Нил поведал мне, что живёт на горе нелегально, как и почти все русские афониты. Его пристанище — скит Кераси, названный так из‑за растущих в изобилии в его окрестностях черешневых деревьев. Келья, в которой он обитал, была, по его словам, самой высокой на Афоне — там начиналась тропинка на вершину Святой горы, ведущая мимо храма Панагии к храму Преображения Господня, где, по древнему преданию, должна совершиться последняя литургия на Земле. Выше жили, может быть, лишь невидимые старцы.

Меня заинтриговала таинственность этого места. «Подумать только — невидимые старцы! Предание, последняя литургия! Какой духовный колорит! Вот бы побывать там», — думал я.

Нил, словно угадав мои мысли, пригласил к себе в келью, попросив помочь ему заготовить на зиму дрова, и я без колебаний согласился.

Эту келью, продолжал рассказывать отец Нил, по омологию [6] арендовал один старый монах, любивший охотиться на кабанчиков, за что и получил по решению греческого суда два уголовных срока. Из двадцати лет, прожитых им на Афоне, пять он провёл за решёткой. Последний срок монах получил не только за очередного умерщвлённого кабана, но и за то, что срубил маслину, чтобы его поджарить. В Греции за ограбление квартиры можно получить меньше, чем за срубленную национальную гордость страны — оливковое дерево.
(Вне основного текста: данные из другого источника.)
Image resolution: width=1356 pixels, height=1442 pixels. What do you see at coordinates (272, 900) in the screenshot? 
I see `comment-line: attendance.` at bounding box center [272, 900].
Отец Неофит, так звали монаха — охотника, разрешил Нилу жить в его келье, в которой сам появлялся лишь изредка, в основном для того, чтобы в подвале освежевать свою добычу. У отца Неофита была ещё одна странность — он любил высекать на камнях перекрёстков изображения Божьей Матери. Эти «наскальные рисунки» были столь примитивны и неумелы, что некоторые паломники принимали их за изображения лесных духов.

Настоящий хозяин кельи, старый грек, окончивший Санкт — Петербургскую духовную академию и имевший в Кераси по меньшей мере пять заброшенных келий, тоже не стал выгонять отца Нила, увидев, как тот заботливо ухаживает за древним монашеским домиком. Он перестелил крышу, переложил печку, и, вообще, навёл в келье порядок. Теперь она была достаточно хороша, чтобы в ней можно было жить, но не настолько хороша, чтобы греческий монах захотел взять её себе.

Отец Нил был великолепным рассказчиком и так увлёк меня историями, связанными с кельей и её окрестностями, к которым мы медленно, но верно приближались, что я уже готов был остаться у него на все две недели отпуска. Но тут и произошло это необъяснимое и едва не ставшее для меня трагическим событие.